Extracted records

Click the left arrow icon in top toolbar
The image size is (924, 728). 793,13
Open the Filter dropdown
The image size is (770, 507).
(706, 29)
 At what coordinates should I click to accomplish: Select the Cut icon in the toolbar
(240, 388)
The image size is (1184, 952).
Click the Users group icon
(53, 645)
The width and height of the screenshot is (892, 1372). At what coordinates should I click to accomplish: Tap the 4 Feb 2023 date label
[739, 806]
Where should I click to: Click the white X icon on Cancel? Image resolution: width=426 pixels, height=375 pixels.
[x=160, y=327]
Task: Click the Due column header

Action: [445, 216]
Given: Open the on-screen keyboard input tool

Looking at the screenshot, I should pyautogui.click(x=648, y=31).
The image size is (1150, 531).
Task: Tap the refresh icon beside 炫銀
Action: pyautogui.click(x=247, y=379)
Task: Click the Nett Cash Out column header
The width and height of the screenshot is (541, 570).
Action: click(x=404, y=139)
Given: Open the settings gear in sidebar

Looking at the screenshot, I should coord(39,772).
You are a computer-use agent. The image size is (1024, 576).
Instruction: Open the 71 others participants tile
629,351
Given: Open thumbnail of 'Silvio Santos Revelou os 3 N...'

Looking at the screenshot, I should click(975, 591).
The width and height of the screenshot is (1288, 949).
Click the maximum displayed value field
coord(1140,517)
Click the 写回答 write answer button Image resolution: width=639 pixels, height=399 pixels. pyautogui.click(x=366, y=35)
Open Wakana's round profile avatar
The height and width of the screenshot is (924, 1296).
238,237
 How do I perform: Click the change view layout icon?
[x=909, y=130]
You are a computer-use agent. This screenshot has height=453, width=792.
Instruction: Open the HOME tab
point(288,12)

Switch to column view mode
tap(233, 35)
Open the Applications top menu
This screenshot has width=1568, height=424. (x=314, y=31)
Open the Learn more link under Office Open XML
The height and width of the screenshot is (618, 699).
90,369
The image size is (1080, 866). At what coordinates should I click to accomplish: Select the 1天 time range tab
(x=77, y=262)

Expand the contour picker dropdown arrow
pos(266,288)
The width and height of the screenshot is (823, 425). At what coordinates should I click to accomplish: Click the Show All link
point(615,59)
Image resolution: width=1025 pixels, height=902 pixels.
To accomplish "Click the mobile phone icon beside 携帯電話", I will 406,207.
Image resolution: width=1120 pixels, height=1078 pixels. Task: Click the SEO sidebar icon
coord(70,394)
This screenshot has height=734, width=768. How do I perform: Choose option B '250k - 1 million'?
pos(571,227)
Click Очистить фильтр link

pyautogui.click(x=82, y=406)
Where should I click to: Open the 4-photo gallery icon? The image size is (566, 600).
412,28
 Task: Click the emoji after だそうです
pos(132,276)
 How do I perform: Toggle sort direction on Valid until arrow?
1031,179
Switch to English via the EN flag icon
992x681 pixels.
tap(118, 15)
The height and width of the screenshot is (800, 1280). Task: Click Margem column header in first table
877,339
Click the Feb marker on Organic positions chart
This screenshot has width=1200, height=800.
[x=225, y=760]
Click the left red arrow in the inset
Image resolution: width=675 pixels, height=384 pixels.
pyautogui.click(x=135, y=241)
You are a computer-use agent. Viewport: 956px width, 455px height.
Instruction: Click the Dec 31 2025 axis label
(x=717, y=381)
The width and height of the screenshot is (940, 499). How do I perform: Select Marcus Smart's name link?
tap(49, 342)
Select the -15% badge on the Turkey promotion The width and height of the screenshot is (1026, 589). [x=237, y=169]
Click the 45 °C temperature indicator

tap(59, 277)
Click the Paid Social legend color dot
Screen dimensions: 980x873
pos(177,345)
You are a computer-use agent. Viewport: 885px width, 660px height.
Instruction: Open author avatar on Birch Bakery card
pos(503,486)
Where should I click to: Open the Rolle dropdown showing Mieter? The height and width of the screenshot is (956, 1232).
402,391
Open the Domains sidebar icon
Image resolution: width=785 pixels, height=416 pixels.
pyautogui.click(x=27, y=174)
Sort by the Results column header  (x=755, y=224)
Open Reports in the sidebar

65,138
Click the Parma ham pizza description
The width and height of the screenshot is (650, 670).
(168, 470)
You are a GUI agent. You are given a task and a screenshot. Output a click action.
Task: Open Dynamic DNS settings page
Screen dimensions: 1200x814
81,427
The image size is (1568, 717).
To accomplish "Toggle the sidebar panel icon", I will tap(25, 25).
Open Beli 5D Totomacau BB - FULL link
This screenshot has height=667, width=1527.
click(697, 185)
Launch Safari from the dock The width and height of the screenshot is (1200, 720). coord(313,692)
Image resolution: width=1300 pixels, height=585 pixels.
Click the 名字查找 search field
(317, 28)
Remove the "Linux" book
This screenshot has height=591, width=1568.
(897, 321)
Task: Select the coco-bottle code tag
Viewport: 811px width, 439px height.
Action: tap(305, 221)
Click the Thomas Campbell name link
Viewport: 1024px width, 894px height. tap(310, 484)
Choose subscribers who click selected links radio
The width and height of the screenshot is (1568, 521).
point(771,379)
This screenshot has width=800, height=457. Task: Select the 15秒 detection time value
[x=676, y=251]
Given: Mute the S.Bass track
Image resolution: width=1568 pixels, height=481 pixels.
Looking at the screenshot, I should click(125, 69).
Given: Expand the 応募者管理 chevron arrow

YOUR ASSIGNMENT:
Please give each line above again, word for word.

YOUR SOLUTION:
Click the left arrow icon in top toolbar
The image size is (924, 728). 793,13
Open the Filter dropdown
The image size is (770, 507).
(706, 29)
 At what coordinates should I click to accomplish: Select the Cut icon in the toolbar
(240, 388)
The image size is (1184, 952).
Click the Users group icon
(53, 645)
The width and height of the screenshot is (892, 1372). At what coordinates should I click to accomplish: Tap the 4 Feb 2023 date label
[739, 806]
Where should I click to: Click the white X icon on Cancel? Image resolution: width=426 pixels, height=375 pixels.
[x=160, y=327]
Task: Click the Due column header

Action: [445, 216]
Given: Open the on-screen keyboard input tool

Looking at the screenshot, I should pyautogui.click(x=648, y=31).
The image size is (1150, 531).
Task: Tap the refresh icon beside 炫銀
Action: pyautogui.click(x=247, y=379)
Task: Click the Nett Cash Out column header
The width and height of the screenshot is (541, 570).
Action: click(x=404, y=139)
Given: Open the settings gear in sidebar

Looking at the screenshot, I should coord(39,772).
You are a computer-use agent. The image size is (1024, 576).
Instruction: Open the 71 others participants tile
629,351
Given: Open thumbnail of 'Silvio Santos Revelou os 3 N...'

Looking at the screenshot, I should click(975, 591).
The width and height of the screenshot is (1288, 949).
Click the maximum displayed value field
coord(1140,517)
Click the 写回答 write answer button Image resolution: width=639 pixels, height=399 pixels. pyautogui.click(x=366, y=35)
Open Wakana's round profile avatar
The height and width of the screenshot is (924, 1296).
238,237
 How do I perform: Click the change view layout icon?
[x=909, y=130]
You are a computer-use agent. This screenshot has height=453, width=792.
Instruction: Open the HOME tab
point(288,12)

Switch to column view mode
tap(233, 35)
Open the Applications top menu
This screenshot has width=1568, height=424. (x=314, y=31)
Open the Learn more link under Office Open XML
The height and width of the screenshot is (618, 699).
90,369
The image size is (1080, 866). At what coordinates should I click to accomplish: Select the 1天 time range tab
(x=77, y=262)

Expand the contour picker dropdown arrow
pos(266,288)
The width and height of the screenshot is (823, 425). At what coordinates should I click to accomplish: Click the Show All link
point(615,59)
Image resolution: width=1025 pixels, height=902 pixels.
To accomplish "Click the mobile phone icon beside 携帯電話", I will 406,207.
Image resolution: width=1120 pixels, height=1078 pixels. Task: Click the SEO sidebar icon
coord(70,394)
This screenshot has height=734, width=768. How do I perform: Choose option B '250k - 1 million'?
pos(571,227)
Click Очистить фильтр link

pyautogui.click(x=82, y=406)
Where should I click to: Open the 4-photo gallery icon? The image size is (566, 600).
412,28
 Task: Click the emoji after だそうです
pos(132,276)
 How do I perform: Toggle sort direction on Valid until arrow?
1031,179
Switch to English via the EN flag icon
992x681 pixels.
tap(118, 15)
The height and width of the screenshot is (800, 1280). Task: Click Margem column header in first table
877,339
Click the Feb marker on Organic positions chart
This screenshot has width=1200, height=800.
[x=225, y=760]
Click the left red arrow in the inset
Image resolution: width=675 pixels, height=384 pixels.
pyautogui.click(x=135, y=241)
You are a computer-use agent. Viewport: 956px width, 455px height.
Instruction: Click the Dec 31 2025 axis label
(x=717, y=381)
The width and height of the screenshot is (940, 499). How do I perform: Select Marcus Smart's name link?
tap(49, 342)
Select the -15% badge on the Turkey promotion The width and height of the screenshot is (1026, 589). [x=237, y=169]
Click the 45 °C temperature indicator

tap(59, 277)
Click the Paid Social legend color dot
Screen dimensions: 980x873
pos(177,345)
You are a computer-use agent. Viewport: 885px width, 660px height.
Instruction: Open author avatar on Birch Bakery card
pos(503,486)
Where should I click to: Open the Rolle dropdown showing Mieter? The height and width of the screenshot is (956, 1232).
402,391
Open the Domains sidebar icon
Image resolution: width=785 pixels, height=416 pixels.
pyautogui.click(x=27, y=174)
Sort by the Results column header  (x=755, y=224)
Open Reports in the sidebar

65,138
Click the Parma ham pizza description
The width and height of the screenshot is (650, 670).
(168, 470)
You are a GUI agent. You are given a task and a screenshot. Output a click action.
Task: Open Dynamic DNS settings page
Screen dimensions: 1200x814
81,427
The image size is (1568, 717).
To accomplish "Toggle the sidebar panel icon", I will tap(25, 25).
Open Beli 5D Totomacau BB - FULL link
This screenshot has height=667, width=1527.
click(697, 185)
Launch Safari from the dock The width and height of the screenshot is (1200, 720). coord(313,692)
Image resolution: width=1300 pixels, height=585 pixels.
Click the 名字查找 search field
(317, 28)
Remove the "Linux" book
This screenshot has height=591, width=1568.
(897, 321)
Task: Select the coco-bottle code tag
Viewport: 811px width, 439px height.
Action: tap(305, 221)
Click the Thomas Campbell name link
Viewport: 1024px width, 894px height. tap(310, 484)
Choose subscribers who click selected links radio
The width and height of the screenshot is (1568, 521).
point(771,379)
This screenshot has width=800, height=457. Task: Select the 15秒 detection time value
[x=676, y=251]
Given: Mute the S.Bass track
Image resolution: width=1568 pixels, height=481 pixels.
Looking at the screenshot, I should click(125, 69).
Given: Expand the 応募者管理 chevron arrow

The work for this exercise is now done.